Several methods from the C implementation of the itertools module are not yet safe to use under the free-threading build. In this issue we list several issues to be addressed. The issues below are discussed for itertools.product, but the issues are similar for the other classes.

if (result == NULL) {
/* On the first pass, return an initial tuple filled with the
first element from each pool. */
result = PyTuple_New(npools);
if (result == NULL)
goto empty;
lz->result = result;

This is not thread-safe, as multiple threads could have result == NULL evaluate to true. We could move the construction of the productobject.result to the constructor of product. This does mean that product will use more memory before the first invocation of next. This seems to be acceptable, as constructing a product without iterating over it seems rare in practice.
The tuple also needs to be filled with data. For product it seems safe to do this in the constructor, as the data is coming
from productobject->pools which is a tuple of tuples. But for pairwise the data is coming from an iterable

if (old == NULL) {
old = (*Py_TYPE(it)->tp_iternext)(it);
Py_XSETREF(po->old, old);
if (old == NULL) {
Py_CLEAR(po->it);
return NULL;
}

which could be a generator. Reading data from the iterator before the first invocation of pairwise_next seems like a behavior change we do not want to make.

An alternative is to use some kind of locking inside product_next, but the locking should not add any overhead in the common path otherwise the single-thread performance will suffer.

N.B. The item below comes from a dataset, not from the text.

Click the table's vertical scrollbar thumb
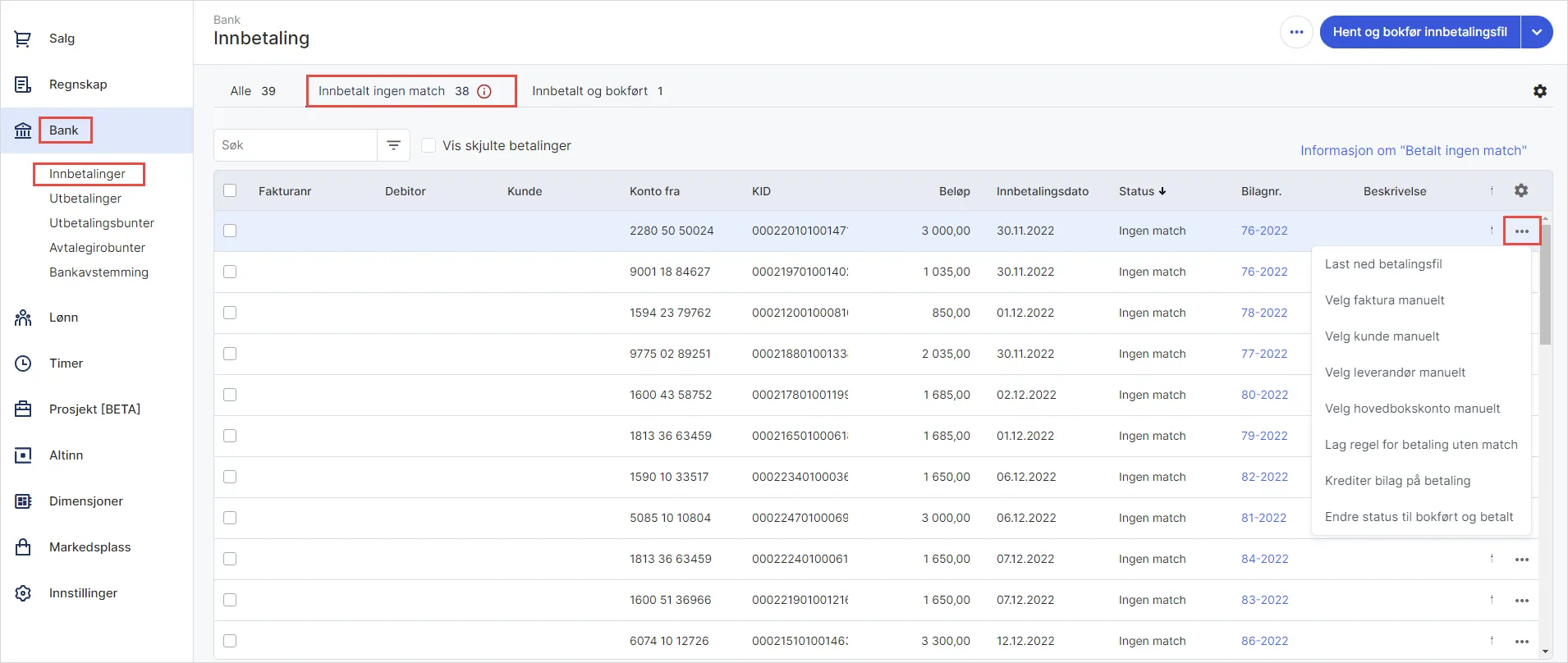 1545,283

  • In case iterables are exhausted some cleaning up is done. For example in pairwise_next at

if (new == NULL) {
Py_CLEAR(po->it);
Py_CLEAR(po->old);
Py_DECREF(old);
return NULL;

This cleaning up is not safe in concurrent iteration. Instead we can defer the cleaning up untill the object itself is decallocated (this approach was used for reversed, see https://github.com/python/cpython/pull/120971/files#r1653313765)

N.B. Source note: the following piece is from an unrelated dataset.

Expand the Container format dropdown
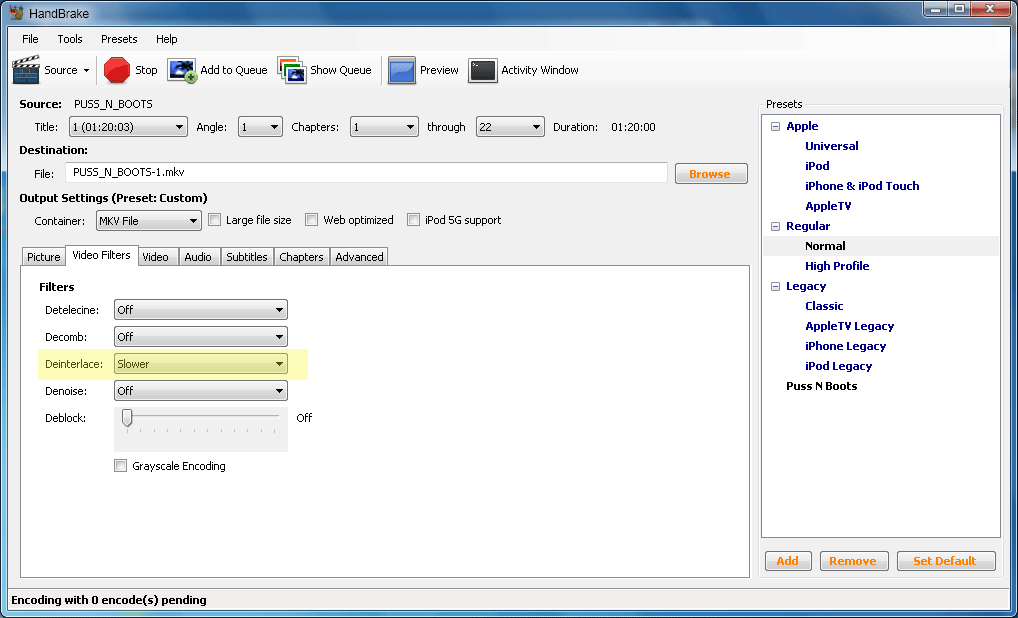The height and width of the screenshot is (618, 1018). (x=148, y=221)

  • Actually constructing the new result requires some care as well. Even if we are fine with having funny results under concurrent iteration (see the discussion Sequence iterator thread-safety #120496), the concurrent iteration should not corrupt the interpreter. For example this code is not safe:

indices[i]++;
if (indices[i] == PyTuple_GET_SIZE(pool)) {
/* Roll-over and advance to next pool */
indices[i] = 0;
elem = PyTuple_GET_ITEM(pool, 0);
Py_INCREF(elem);
oldelem = PyTuple_GET_ITEM(result, i);
PyTuple_SET_ITEM(result, i, elem);
Py_DECREF(oldelem);
} else {
/* No rollover. Just increment and stop here. */
elem = PyTuple_GET_ITEM(pool, indices[i]);

If two threads both increment indices[i] the check on line 2078 is never true end we end up indexing pool with PyTuple_GET_ITEM outside the bounds on line 2088. Here we could change the check into indices[i] >= PyTuple_GET_SIZE(pool). That is equivalent for the single-threaded case, but does not lead to out-of-bounds indexing in the multi-threaded case (although it does lead to funny results!)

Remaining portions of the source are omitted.